Mohamed Monir

Personal information
- Full name: Mohamed El-Zanaty Monir
- Nationality: Egypt
- Born: 1 February 1984 (age 42) Giza, Egypt

Sport
- Sport: Swimming
- Strokes: Open water

Medal record
Men's swimming
Representing Egypt
World Championships
| Bronze medal – third place | 2007 Melbourne | 25 km open water |

= Mohamed Monir (swimmer) =

Egyptian swimmer (born 1984)

Mohamed El-Zanaty Monir (محمد منير ش الزناتى; born 1 February 1984 in Giza) is an Egyptian swimmer, who specialized in an open water marathon.

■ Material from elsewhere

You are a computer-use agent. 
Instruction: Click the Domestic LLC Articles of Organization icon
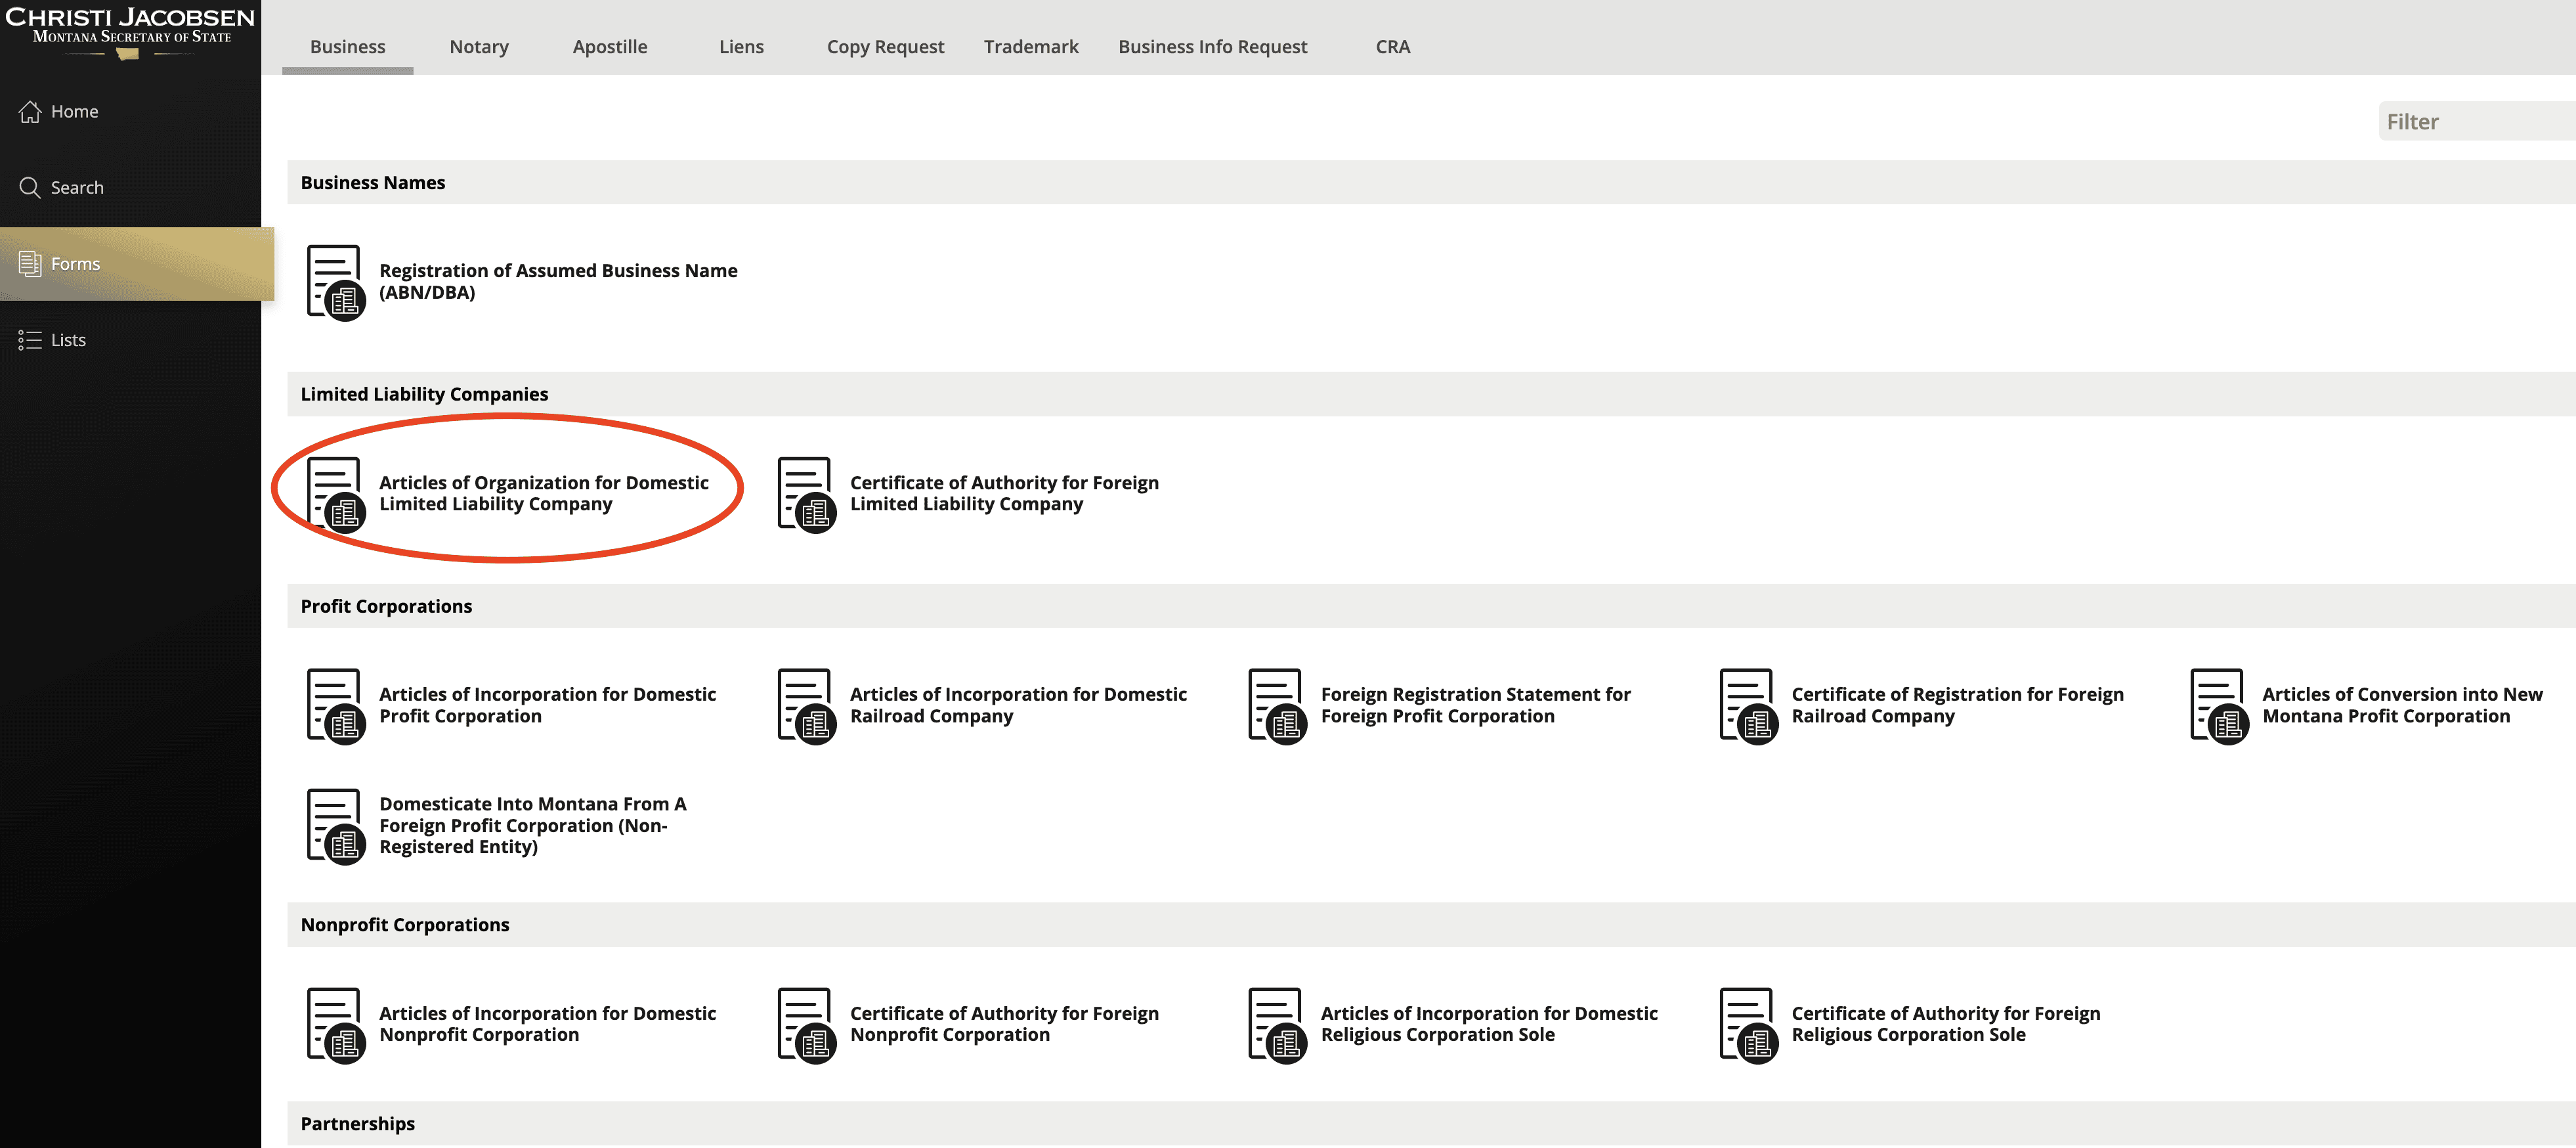pyautogui.click(x=335, y=494)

He represented his nation Egypt at the 2008 Summer Olympics, and has claimed a bronze medal in the 25 km open water race (5:19:23.23) at the 2007 FINA World Championships in Melbourne, Australia.

Mohammad competed as a lone open water swimmer for Egypt in the inaugural men's 10 km marathon at the 2008 Summer Olympics in Beijing. Leading up to the Games, he finished with a nineteenth place time of 1:54:36.4, but managed to pick up the continental spot as Africa's representative at the FINA World Open Water Swimming Championships in Seville, Spain. Farther from the leaders by about ten body lengths, Monir nearly pulled from the end of the field to claim the twentieth spot out of twenty-four entrants in 1:55:17.0, three minutes and twenty-five seconds (3:25) behind eventual gold medalist Maarten van der Weijden of the Netherlands.